▸ INSTRUCTIONS FOR THE TASK
Starting at the line that holds "Kodykoala Toys (953, 1647)" and stopping at the line that holds "[Search] (1332, 107)", restate the records below word for word, with both of those lines included.

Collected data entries
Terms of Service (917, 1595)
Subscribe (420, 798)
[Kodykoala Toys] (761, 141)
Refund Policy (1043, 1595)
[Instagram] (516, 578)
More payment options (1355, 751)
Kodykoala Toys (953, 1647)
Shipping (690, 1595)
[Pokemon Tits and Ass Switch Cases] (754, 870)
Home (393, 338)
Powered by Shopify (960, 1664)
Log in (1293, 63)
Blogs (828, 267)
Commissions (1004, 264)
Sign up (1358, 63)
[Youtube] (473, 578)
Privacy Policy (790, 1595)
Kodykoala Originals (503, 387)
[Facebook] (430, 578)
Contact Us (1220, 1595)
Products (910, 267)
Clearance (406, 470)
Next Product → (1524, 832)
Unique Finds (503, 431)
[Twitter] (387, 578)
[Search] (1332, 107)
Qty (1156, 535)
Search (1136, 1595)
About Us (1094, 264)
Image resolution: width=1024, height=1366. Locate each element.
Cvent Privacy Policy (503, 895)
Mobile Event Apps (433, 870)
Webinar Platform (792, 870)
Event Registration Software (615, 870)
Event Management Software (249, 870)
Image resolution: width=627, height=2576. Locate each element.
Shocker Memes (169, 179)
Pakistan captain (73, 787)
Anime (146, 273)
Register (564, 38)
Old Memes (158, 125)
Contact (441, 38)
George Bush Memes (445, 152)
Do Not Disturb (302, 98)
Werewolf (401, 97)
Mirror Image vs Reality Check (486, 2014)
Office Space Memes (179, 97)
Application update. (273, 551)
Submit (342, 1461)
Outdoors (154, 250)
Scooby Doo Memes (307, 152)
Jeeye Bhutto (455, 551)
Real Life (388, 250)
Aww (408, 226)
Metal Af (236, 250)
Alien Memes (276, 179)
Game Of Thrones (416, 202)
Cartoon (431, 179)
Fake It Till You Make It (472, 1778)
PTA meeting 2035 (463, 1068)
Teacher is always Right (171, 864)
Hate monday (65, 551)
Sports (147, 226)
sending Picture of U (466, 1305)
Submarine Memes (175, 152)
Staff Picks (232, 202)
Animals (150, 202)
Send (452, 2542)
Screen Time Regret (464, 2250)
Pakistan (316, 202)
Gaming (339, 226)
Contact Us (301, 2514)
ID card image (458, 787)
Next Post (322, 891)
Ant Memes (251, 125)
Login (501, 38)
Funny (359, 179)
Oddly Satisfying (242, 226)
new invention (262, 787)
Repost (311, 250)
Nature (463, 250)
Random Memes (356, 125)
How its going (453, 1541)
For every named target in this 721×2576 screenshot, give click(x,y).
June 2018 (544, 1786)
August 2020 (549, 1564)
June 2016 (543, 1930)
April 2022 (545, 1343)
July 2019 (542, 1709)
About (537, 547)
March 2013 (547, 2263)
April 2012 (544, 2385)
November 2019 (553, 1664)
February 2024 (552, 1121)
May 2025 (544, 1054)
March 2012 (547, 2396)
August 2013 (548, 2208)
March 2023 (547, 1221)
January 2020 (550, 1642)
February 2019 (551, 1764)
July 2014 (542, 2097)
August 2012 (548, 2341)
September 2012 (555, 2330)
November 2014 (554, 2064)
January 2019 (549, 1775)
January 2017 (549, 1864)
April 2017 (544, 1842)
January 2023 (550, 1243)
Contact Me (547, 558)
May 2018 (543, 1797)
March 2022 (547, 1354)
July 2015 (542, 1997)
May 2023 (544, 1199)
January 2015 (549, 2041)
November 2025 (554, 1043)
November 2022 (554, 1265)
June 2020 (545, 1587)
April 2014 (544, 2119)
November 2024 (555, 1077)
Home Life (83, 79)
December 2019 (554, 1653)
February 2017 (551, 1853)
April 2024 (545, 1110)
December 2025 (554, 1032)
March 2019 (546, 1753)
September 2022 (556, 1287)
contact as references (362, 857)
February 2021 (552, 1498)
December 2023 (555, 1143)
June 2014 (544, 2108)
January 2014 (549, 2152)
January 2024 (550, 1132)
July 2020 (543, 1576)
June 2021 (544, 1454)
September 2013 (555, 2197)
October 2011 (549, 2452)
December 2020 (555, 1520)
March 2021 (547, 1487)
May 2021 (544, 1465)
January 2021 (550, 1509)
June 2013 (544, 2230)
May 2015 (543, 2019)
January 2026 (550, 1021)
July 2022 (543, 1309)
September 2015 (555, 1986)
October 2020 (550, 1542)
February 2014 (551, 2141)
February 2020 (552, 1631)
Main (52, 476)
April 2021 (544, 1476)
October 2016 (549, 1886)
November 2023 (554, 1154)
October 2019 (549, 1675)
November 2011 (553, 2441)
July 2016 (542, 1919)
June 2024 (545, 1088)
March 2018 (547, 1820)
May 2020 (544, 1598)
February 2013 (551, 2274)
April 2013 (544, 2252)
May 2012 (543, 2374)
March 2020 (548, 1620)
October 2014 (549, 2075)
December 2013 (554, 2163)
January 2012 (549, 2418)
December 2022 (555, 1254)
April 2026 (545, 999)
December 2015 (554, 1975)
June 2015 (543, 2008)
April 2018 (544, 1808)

▸ THE COMPLETED TASK
Kodykoala Toys (953, 1647)
Shipping (690, 1595)
[Pokemon Tits and Ass Switch Cases] (754, 870)
Home (393, 338)
Powered by Shopify (960, 1664)
Log in (1293, 63)
Blogs (828, 267)
Commissions (1004, 264)
Sign up (1358, 63)
[Youtube] (473, 578)
Privacy Policy (790, 1595)
Kodykoala Originals (503, 387)
[Facebook] (430, 578)
Contact Us (1220, 1595)
Products (910, 267)
Clearance (406, 470)
Next Product → (1524, 832)
Unique Finds (503, 431)
[Twitter] (387, 578)
[Search] (1332, 107)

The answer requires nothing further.